_Yang perlu dilakukan_:
1. Menurut artikel tentang biaya politik, mengapa para caleg jorjoran mengeluarkan biaya politik? Jelaskan dalam satu sampai tiga kalimat.
2. Perbarui bagian artikel tentang biaya politik dari "Baca berita tanpa" sampai "hingga 2.200 hektar.", dengan mengganti "minimarket" menjadi "toko kelontong".
3. Dalam artikel tentang biaya politik, berapa kisaran uang yang umumnya dihabiskan kalangan pengusaha?

Baca berita tanpa iklan. Gabung Kompas.com+

Biaya Politik yang Menjebak (2)

Kompas.com - 02/01/2014, 17:35 WIB

KOMPAS.com -
Biaya politik tinggi dianggap menjadi salah satu faktor utama yang menyebabkan menurunnya kualitas lembaga DPR. Hal tersebut membuat mereka tidak lagi berjuang untuk rakyat, tetapi hanya berkantor di Senayan untuk mengeruk uang negara guna mengembalikan miliaran rupiah yang telah dikeluarkan untuk berkampanye. Rekor tertinggi, konon, ada yang menyentuh angka Rp 22 miliar.

Biaya politik yang luar biasa jorjoran. Bayangkan, dengan modal dana Rp 22 miliar itu, setidaknya bisa menjalankan 44 unit usaha minimarket. Uang sebesar itu juga bisa digunakan untuk membeli kebun kelapa sawit di Kalimantan hingga 2.200 hektar.

Setelah ada keputusan Mahkamah Konstitusi yang mengubah sistem pemilihan umum legislatif dari proporsional tertutup menjadi proporsional terbuka, persaingan antarcalon anggota legislatif (caleg) memang menjadi sangat keras. Para caleg tidak hanya bertarung dengan caleg dari lain partai, tetapi juga bertarung dengan caleg separtai. Ini yang membuat para caleg pun akhirnya jorjoran mengeluarkan biaya politik untuk meraih kemenangan.

Seorang aktivis pun ada yang sampai mengeluarkan uang Rp 500 juta hingga Rp 1,2 miliar, sedangkan yang berasal dari birokrat, TNI/Polri, dalam kisaran Rp 1 miliar hingga Rp 1,5 miliar. Sementara kalangan pengusaha umumnya menghabiskan Rp 1,5 miliar hingga Rp 6 miliar.

[Butir data]
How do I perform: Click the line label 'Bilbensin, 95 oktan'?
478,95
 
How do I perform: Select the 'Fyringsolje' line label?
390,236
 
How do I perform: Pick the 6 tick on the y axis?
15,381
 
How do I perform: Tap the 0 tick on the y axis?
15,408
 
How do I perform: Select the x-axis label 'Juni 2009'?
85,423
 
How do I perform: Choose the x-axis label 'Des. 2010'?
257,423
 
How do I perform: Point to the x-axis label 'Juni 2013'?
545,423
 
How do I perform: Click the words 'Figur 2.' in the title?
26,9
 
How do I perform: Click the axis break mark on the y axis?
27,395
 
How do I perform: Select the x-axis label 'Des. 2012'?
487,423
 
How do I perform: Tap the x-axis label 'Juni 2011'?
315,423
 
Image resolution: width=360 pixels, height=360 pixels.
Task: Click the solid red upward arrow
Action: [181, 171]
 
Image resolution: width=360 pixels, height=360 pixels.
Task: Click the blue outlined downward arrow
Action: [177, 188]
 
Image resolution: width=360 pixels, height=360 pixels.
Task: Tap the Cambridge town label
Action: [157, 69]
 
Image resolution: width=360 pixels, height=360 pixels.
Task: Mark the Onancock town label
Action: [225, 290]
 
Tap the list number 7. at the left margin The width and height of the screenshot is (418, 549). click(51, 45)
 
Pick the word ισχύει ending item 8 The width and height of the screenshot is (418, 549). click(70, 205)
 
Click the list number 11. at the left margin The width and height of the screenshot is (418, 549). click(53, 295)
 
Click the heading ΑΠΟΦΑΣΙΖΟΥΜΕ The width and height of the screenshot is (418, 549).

_Hasil berurutan_:
1. Keputusan Mahkamah Konstitusi mengubah sistem pemilihan umum legislatif dari proporsional tertutup menjadi proporsional terbuka, sehingga persaingan antarcaleg menjadi sangat keras. Para caleg tidak hanya bertarung dengan caleg dari partai lain, tetapi juga dengan caleg separtai. Karena itu, mereka jorjoran mengeluarkan biaya politik untuk meraih kemenangan.

2.
Baca berita tanpa iklan. Gabung Kompas.com+

Biaya Politik yang Menjebak (2)

Kompas.com - 02/01/2014, 17:35 WIB

KOMPAS.com -
Biaya politik tinggi dianggap menjadi salah satu faktor utama yang menyebabkan menurunnya kualitas lembaga DPR. Hal tersebut membuat mereka tidak lagi berjuang untuk rakyat, tetapi hanya berkantor di Senayan untuk mengeruk uang negara guna mengembalikan miliaran rupiah yang telah dikeluarkan untuk berkampanye. Rekor tertinggi, konon, ada yang menyentuh angka Rp 22 miliar.

Biaya politik yang luar biasa jorjoran. Bayangkan, dengan modal dana Rp 22 miliar itu, setidaknya bisa menjalankan 44 unit usaha toko kelontong. Uang sebesar itu juga bisa digunakan untuk membeli kebun kelapa sawit di Kalimantan hingga 2.200 hektar.

3. Rp 1,5 miliar hingga Rp 6 miliar.